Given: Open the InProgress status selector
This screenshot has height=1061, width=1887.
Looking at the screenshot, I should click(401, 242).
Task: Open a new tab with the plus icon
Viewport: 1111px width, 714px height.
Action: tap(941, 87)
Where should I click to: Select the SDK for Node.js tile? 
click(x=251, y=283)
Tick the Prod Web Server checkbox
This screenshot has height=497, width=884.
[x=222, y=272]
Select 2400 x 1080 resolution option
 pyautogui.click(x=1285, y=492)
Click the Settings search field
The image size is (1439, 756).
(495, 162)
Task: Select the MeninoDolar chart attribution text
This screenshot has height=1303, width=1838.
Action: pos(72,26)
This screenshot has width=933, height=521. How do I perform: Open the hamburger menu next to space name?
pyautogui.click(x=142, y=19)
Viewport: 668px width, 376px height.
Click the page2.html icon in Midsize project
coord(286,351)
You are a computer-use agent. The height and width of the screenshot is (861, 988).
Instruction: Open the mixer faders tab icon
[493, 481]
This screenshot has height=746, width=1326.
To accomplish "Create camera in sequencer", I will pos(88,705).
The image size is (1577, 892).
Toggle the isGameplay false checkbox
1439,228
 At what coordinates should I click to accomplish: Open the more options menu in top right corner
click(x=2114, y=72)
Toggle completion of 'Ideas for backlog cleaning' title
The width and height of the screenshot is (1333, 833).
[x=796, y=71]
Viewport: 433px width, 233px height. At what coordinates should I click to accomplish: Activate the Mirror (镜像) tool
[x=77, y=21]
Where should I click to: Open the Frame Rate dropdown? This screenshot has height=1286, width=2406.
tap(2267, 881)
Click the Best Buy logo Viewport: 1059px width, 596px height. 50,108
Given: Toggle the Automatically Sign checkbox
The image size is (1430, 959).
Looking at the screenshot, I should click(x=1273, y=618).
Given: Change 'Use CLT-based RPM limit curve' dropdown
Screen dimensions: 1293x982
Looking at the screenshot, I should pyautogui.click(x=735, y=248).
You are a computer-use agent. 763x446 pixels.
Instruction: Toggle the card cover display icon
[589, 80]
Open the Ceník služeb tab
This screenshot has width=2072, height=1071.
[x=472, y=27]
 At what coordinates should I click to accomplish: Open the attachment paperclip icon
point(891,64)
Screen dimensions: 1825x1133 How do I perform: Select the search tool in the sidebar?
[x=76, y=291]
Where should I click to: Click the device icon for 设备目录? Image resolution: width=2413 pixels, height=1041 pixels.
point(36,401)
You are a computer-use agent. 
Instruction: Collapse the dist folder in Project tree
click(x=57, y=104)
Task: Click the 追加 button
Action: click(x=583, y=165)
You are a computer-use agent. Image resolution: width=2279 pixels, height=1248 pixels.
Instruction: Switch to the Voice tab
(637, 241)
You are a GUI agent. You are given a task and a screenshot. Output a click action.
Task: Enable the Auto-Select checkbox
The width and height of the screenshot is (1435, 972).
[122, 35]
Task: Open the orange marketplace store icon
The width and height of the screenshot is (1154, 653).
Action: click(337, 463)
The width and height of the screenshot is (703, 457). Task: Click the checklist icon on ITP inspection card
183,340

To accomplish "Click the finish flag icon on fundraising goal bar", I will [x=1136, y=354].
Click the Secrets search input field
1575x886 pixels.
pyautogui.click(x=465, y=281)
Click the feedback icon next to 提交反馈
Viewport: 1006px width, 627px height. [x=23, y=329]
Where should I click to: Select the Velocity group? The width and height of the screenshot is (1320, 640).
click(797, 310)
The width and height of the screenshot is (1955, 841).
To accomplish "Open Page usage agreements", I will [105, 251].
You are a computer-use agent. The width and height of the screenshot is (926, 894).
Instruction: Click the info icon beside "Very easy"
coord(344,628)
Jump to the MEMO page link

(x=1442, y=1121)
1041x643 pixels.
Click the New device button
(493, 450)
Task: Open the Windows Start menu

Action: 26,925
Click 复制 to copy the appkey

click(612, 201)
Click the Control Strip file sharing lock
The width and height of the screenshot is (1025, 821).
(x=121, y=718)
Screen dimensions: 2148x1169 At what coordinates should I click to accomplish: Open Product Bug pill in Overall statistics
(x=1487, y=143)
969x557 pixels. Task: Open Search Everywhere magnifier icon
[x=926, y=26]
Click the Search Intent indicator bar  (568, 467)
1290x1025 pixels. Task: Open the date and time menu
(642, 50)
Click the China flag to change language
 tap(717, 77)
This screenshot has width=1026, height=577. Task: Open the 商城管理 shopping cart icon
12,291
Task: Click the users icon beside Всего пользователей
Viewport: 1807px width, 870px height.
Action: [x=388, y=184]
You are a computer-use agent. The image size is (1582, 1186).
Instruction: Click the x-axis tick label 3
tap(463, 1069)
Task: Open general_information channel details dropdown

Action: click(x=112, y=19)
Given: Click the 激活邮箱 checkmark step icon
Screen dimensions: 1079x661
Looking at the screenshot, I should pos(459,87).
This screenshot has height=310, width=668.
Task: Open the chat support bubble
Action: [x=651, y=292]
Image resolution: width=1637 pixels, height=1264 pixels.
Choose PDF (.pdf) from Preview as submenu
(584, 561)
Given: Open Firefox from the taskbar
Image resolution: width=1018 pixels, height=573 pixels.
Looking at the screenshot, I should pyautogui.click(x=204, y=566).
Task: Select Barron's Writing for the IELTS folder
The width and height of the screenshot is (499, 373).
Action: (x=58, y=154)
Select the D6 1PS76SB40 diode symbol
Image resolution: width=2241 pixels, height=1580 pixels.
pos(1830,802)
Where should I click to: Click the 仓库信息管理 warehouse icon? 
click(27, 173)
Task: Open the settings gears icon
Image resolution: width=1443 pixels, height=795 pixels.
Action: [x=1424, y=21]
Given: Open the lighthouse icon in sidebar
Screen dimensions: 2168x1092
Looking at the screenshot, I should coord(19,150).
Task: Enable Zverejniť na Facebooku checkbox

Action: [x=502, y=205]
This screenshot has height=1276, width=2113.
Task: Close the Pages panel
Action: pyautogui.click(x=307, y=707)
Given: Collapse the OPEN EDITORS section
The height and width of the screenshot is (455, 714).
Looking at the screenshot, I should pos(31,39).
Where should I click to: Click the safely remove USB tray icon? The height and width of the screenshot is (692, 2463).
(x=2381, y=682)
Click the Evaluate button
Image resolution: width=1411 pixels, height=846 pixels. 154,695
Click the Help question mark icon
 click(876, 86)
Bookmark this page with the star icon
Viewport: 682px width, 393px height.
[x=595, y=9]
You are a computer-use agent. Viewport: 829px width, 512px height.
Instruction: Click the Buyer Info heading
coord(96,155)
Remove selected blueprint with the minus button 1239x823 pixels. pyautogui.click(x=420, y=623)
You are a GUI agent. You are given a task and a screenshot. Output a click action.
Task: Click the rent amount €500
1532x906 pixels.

**Directions for this task:**
All entries must be printed exactly, with nothing omitted.

**Result below:**
Given: Open the InProgress status selector
This screenshot has height=1061, width=1887.
Looking at the screenshot, I should click(401, 242).
Task: Open a new tab with the plus icon
Viewport: 1111px width, 714px height.
Action: tap(941, 87)
Where should I click to: Select the SDK for Node.js tile? 
click(x=251, y=283)
Tick the Prod Web Server checkbox
This screenshot has height=497, width=884.
[x=222, y=272]
Select 2400 x 1080 resolution option
 pyautogui.click(x=1285, y=492)
Click the Settings search field
The image size is (1439, 756).
(495, 162)
Task: Select the MeninoDolar chart attribution text
This screenshot has height=1303, width=1838.
Action: pos(72,26)
This screenshot has width=933, height=521. How do I perform: Open the hamburger menu next to space name?
pyautogui.click(x=142, y=19)
Viewport: 668px width, 376px height.
Click the page2.html icon in Midsize project
coord(286,351)
You are a computer-use agent. The height and width of the screenshot is (861, 988).
Instruction: Open the mixer faders tab icon
[493, 481]
This screenshot has height=746, width=1326.
To accomplish "Create camera in sequencer", I will pos(88,705).
The image size is (1577, 892).
Toggle the isGameplay false checkbox
1439,228
 At what coordinates should I click to accomplish: Open the more options menu in top right corner
click(x=2114, y=72)
Toggle completion of 'Ideas for backlog cleaning' title
The width and height of the screenshot is (1333, 833).
[x=796, y=71]
Viewport: 433px width, 233px height. At what coordinates should I click to accomplish: Activate the Mirror (镜像) tool
[x=77, y=21]
Where should I click to: Open the Frame Rate dropdown? This screenshot has height=1286, width=2406.
tap(2267, 881)
Click the Best Buy logo Viewport: 1059px width, 596px height. 50,108
Given: Toggle the Automatically Sign checkbox
The image size is (1430, 959).
Looking at the screenshot, I should click(x=1273, y=618).
Given: Change 'Use CLT-based RPM limit curve' dropdown
Screen dimensions: 1293x982
Looking at the screenshot, I should pyautogui.click(x=735, y=248).
You are a computer-use agent. 763x446 pixels.
Instruction: Toggle the card cover display icon
[589, 80]
Open the Ceník služeb tab
This screenshot has width=2072, height=1071.
[x=472, y=27]
 At what coordinates should I click to accomplish: Open the attachment paperclip icon
point(891,64)
Screen dimensions: 1825x1133 How do I perform: Select the search tool in the sidebar?
[x=76, y=291]
Where should I click to: Click the device icon for 设备目录? Image resolution: width=2413 pixels, height=1041 pixels.
point(36,401)
You are a computer-use agent. 
Instruction: Collapse the dist folder in Project tree
click(x=57, y=104)
Task: Click the 追加 button
Action: click(x=583, y=165)
You are a computer-use agent. Image resolution: width=2279 pixels, height=1248 pixels.
Instruction: Switch to the Voice tab
(637, 241)
You are a GUI agent. You are given a task and a screenshot. Output a click action.
Task: Enable the Auto-Select checkbox
The width and height of the screenshot is (1435, 972).
[122, 35]
Task: Open the orange marketplace store icon
The width and height of the screenshot is (1154, 653).
Action: click(337, 463)
The width and height of the screenshot is (703, 457). Task: Click the checklist icon on ITP inspection card
183,340

To accomplish "Click the finish flag icon on fundraising goal bar", I will [x=1136, y=354].
Click the Secrets search input field
1575x886 pixels.
pyautogui.click(x=465, y=281)
Click the feedback icon next to 提交反馈
Viewport: 1006px width, 627px height. [x=23, y=329]
Where should I click to: Select the Velocity group? The width and height of the screenshot is (1320, 640).
click(797, 310)
The width and height of the screenshot is (1955, 841).
To accomplish "Open Page usage agreements", I will [105, 251].
You are a computer-use agent. The width and height of the screenshot is (926, 894).
Instruction: Click the info icon beside "Very easy"
coord(344,628)
Jump to the MEMO page link

(x=1442, y=1121)
1041x643 pixels.
Click the New device button
(493, 450)
Task: Open the Windows Start menu

Action: 26,925
Click 复制 to copy the appkey

click(612, 201)
Click the Control Strip file sharing lock
The width and height of the screenshot is (1025, 821).
(x=121, y=718)
Screen dimensions: 2148x1169 At what coordinates should I click to accomplish: Open Product Bug pill in Overall statistics
(x=1487, y=143)
969x557 pixels. Task: Open Search Everywhere magnifier icon
[x=926, y=26]
Click the Search Intent indicator bar  (568, 467)
1290x1025 pixels. Task: Open the date and time menu
(642, 50)
Click the China flag to change language
 tap(717, 77)
This screenshot has width=1026, height=577. Task: Open the 商城管理 shopping cart icon
12,291
Task: Click the users icon beside Всего пользователей
Viewport: 1807px width, 870px height.
Action: [x=388, y=184]
You are a computer-use agent. The image size is (1582, 1186).
Instruction: Click the x-axis tick label 3
tap(463, 1069)
Task: Open general_information channel details dropdown

Action: click(x=112, y=19)
Given: Click the 激活邮箱 checkmark step icon
Screen dimensions: 1079x661
Looking at the screenshot, I should pos(459,87).
This screenshot has height=310, width=668.
Task: Open the chat support bubble
Action: [x=651, y=292]
Image resolution: width=1637 pixels, height=1264 pixels.
Choose PDF (.pdf) from Preview as submenu
(584, 561)
Given: Open Firefox from the taskbar
Image resolution: width=1018 pixels, height=573 pixels.
Looking at the screenshot, I should pyautogui.click(x=204, y=566).
Task: Select Barron's Writing for the IELTS folder
The width and height of the screenshot is (499, 373).
Action: (x=58, y=154)
Select the D6 1PS76SB40 diode symbol
Image resolution: width=2241 pixels, height=1580 pixels.
pos(1830,802)
Where should I click to: Click the 仓库信息管理 warehouse icon? 
click(27, 173)
Task: Open the settings gears icon
Image resolution: width=1443 pixels, height=795 pixels.
Action: [x=1424, y=21]
Given: Open the lighthouse icon in sidebar
Screen dimensions: 2168x1092
Looking at the screenshot, I should coord(19,150).
Task: Enable Zverejniť na Facebooku checkbox

Action: [x=502, y=205]
This screenshot has height=1276, width=2113.
Task: Close the Pages panel
Action: pyautogui.click(x=307, y=707)
Given: Collapse the OPEN EDITORS section
The height and width of the screenshot is (455, 714).
Looking at the screenshot, I should pos(31,39).
Where should I click to: Click the safely remove USB tray icon? The height and width of the screenshot is (692, 2463).
(x=2381, y=682)
Click the Evaluate button
Image resolution: width=1411 pixels, height=846 pixels. 154,695
Click the Help question mark icon
 click(876, 86)
Bookmark this page with the star icon
Viewport: 682px width, 393px height.
[x=595, y=9]
You are a computer-use agent. Viewport: 829px width, 512px height.
Instruction: Click the Buyer Info heading
coord(96,155)
Remove selected blueprint with the minus button 1239x823 pixels. pyautogui.click(x=420, y=623)
You are a GUI agent. You are given a task and a screenshot. Output a click action.
Task: Click the rent amount €500
1532x906 pixels.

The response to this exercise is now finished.